Using XBee (X2B) security to prevent join?

Question

Is it possible to use the XBee (X2B) security to prevent join? It doesn't seem to allow this - data comm is blocked, but not (from the remote router's view point) being joined to a coordinator with security enabled.

I am trying to salvage some nodes sealed inside cases. Unfortunately, things like PAN and SC are hard-coded in FW, so I have 2 sets of equipment which 'mix' on 2 different Digi-X2D gway.

I had thought I could use security, as the sealed nodes allow me to change EE and KY remotely, however what I am seeing:

In coordinator (in Digi-X2D), it set EE=1 and KY={some key}. Great - just like example in PDF doc.

In the routers, which have EE=0 ... they STILL happily join the coordinator, merrily blinking their LED.

However, the coordinator does NOT see them; they don't show up on the GWay's xbee list.

If I add another test Router API node, it also gets into this happily-but-sad mode. XCTU allows me to show the network, with the Digi-X2D as coordinator and all the dumb-happy routers who think they belong to this broken network.

Is there a setting in the Xbee coordinator (all are the 0x2?A7 FW) which would prevent it from offering joining to any node with security disabled (EE=0)?

Answer 1

This is actually kind of a tricky problem caused by the fact that join process is split across a couple layers.

First is the initial MAC association which does not require any encryption.

Second is the Transport Key which is used to exchange key data if/when EE=1.

By having EE=0 on the joining devices they stop at the successful MAC association and never fail out due to missing/incorrect Transport Key. There is no immediate method to determine the EO setting of a remote device from the coordinator in order to know if it should be kicked off or not. Edge cases abound and not a safe operation.

If you can set EE/KY on the sealed nodes why not just set them to match one of your gateways so they join successfully then update any additional parameters via remote AT requests?

Comments

Thanks JL - that's what I'm seeing; the EE=0/unaware nodes just join & sit there happy & broken.

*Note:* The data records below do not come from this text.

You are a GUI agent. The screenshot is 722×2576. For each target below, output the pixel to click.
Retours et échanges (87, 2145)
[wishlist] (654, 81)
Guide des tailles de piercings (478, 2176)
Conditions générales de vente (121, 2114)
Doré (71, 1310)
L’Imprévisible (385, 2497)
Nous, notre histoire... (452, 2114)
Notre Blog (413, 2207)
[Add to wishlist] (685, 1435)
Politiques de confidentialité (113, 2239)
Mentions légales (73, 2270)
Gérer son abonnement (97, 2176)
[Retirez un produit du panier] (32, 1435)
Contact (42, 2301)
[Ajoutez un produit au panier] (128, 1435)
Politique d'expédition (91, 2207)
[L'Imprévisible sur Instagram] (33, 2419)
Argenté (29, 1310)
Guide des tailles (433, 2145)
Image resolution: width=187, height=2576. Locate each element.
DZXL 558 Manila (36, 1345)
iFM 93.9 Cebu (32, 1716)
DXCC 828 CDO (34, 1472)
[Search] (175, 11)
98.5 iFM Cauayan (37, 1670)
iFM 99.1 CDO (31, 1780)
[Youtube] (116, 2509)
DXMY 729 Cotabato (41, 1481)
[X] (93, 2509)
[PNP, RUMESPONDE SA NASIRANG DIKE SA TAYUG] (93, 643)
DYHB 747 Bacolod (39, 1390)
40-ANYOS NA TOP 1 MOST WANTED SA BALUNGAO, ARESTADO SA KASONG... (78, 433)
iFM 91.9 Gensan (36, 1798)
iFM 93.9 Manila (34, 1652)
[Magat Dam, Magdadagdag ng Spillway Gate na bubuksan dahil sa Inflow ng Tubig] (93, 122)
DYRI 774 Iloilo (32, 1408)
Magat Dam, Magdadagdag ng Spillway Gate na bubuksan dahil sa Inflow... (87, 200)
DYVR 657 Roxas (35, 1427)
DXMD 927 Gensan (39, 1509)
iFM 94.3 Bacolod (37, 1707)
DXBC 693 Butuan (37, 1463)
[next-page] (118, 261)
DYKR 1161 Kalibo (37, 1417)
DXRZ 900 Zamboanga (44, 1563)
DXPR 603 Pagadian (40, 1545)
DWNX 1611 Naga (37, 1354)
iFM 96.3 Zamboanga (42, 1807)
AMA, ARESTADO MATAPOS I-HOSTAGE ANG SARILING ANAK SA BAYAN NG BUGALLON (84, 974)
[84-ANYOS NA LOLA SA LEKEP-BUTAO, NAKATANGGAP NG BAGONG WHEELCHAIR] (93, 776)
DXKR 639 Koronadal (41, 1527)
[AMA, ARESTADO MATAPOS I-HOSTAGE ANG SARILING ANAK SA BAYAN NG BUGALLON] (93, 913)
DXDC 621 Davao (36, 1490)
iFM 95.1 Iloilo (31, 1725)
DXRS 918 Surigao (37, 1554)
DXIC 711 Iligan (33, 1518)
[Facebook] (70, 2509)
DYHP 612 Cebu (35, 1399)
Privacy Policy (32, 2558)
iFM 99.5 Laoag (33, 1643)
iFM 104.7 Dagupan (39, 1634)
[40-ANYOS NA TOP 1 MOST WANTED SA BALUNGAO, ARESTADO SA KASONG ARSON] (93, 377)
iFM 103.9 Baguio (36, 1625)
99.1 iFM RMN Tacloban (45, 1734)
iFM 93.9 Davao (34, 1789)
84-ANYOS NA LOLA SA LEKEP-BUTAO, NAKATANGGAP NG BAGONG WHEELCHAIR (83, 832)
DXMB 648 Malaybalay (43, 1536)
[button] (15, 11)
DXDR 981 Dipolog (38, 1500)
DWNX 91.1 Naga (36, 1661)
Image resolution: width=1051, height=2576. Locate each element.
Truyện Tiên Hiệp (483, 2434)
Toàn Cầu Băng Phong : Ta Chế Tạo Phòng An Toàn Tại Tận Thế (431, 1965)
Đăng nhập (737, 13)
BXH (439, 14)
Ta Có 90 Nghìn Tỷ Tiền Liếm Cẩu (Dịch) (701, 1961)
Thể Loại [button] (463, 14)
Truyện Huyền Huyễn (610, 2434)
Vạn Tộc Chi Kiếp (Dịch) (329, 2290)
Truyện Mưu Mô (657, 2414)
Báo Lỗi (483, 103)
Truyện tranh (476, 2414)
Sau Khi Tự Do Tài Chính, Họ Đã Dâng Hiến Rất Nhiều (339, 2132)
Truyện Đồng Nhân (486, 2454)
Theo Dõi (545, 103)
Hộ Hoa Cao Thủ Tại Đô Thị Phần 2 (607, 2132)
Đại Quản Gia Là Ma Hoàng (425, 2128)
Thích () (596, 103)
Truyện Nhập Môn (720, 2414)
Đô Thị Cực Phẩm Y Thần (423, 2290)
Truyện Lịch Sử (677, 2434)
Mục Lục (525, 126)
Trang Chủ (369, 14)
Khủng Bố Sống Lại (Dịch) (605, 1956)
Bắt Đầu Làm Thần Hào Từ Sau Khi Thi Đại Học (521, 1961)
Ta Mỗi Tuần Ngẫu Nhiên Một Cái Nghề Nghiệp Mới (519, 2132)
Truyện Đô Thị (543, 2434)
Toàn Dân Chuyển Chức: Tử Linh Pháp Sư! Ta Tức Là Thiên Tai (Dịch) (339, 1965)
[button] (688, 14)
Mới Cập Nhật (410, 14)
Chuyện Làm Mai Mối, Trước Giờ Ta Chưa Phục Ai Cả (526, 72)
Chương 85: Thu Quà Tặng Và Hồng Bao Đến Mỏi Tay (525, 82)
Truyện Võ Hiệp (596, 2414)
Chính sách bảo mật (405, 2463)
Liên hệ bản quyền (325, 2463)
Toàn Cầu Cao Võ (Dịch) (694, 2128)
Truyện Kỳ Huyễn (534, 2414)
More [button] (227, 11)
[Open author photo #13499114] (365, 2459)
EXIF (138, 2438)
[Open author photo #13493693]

My problem is the devices are 'sealed' & most settings hard-coded by FW over-writes. Really I am most concerned about a documentable procedure. So I thought I'd have 1 coordinator with EE=0, and 1 coordinator with EE=1 ... and if lucky, the raw devices would connect to the EE=0 coordinator, allowing us to force in the EE=1 plus KY=??, which would cause them to move the 'correct' coordinator. Slick assembly line!

My problem is once the units boot & join 'someone', there is no easy way to move them. So if they boot (with EE=0), join the 'wrong' coordinator (with EE=1), then I'm hosed! I cannot talk to them & have no way to 'move' or network reset them ... unless I turn EE=0 on that 'wrong' coordinator & do it that way. But that's not such a great process paradigm for production.

True, it is a very silly product design, but I am working with the products I've inherited! It is a pity the ZB 'join' process doesn't include a 'want encrypt' or 'no  encrypt' flag - as it now has the Zb version and XBee/Digi extensions or not flags. That way the 'wrong' coordinator would not offer joining to a unit with mismatched encryption settings.

---

Just to confirm...

You have existing devices that are configured with EE=0. They need to be commissioned on the factory floor with their production configuration (EE=1 and KY=?). The device is sealed/etc such that you can't connect direct to the enclosed XBee and need to join with a compatible gateway (EE=0) to configure via remote AT commands. However along with the EE=0 gateway you also have an EE=1 gateway in the vicinity which is capturing some of the uncommissioned units when they are turned on.

If I had to guess, the EE=1 gateway is for production test that the device commissioning is successful so you can't just disable it completely.

Without modifying the sealed devices I think the main option you have is control NJ on the EE=1 gateway to disable joining while an uncommissioned device is attempting join to the EE=0 gateway. Set NJ=0x0 when you need a device to join with the EE=0 gateway initially, then set NJ=0xFF when you need to confirm the commissioning.

In a future revision a slightly cleaner method to resolve this would be to have the device firmware set JV=1 if EE=0. This will cause the XBee to confirm contact with the coordinator. Will fail when the EE=0 device joins the EE=1 gateway at which point will leave and retry join and hopefully hit the EE=0 gateway. When comissioned and confirmed join to the EE=1 gateway force JV=0 so you don't have awkward field behavior.

Answer 2

If Coordinator is with encryption enabled, then no module can join it without knowledge of Encryption Key.

You can also take a look at Node Join Time "NJ" parameter on Coordinator. This will limit modules to join Coordinator only for certain time after powering up.

Comments

Not entirely correct. The initial MAC association phase does not require encryption. With a configured KY and EE=1 an XBee will expect to receive a Transport Key encrypted with its unique KY value in order to stay on the network. But with EE=0 the initial association is enough to have them stay on the network but unable to communicate.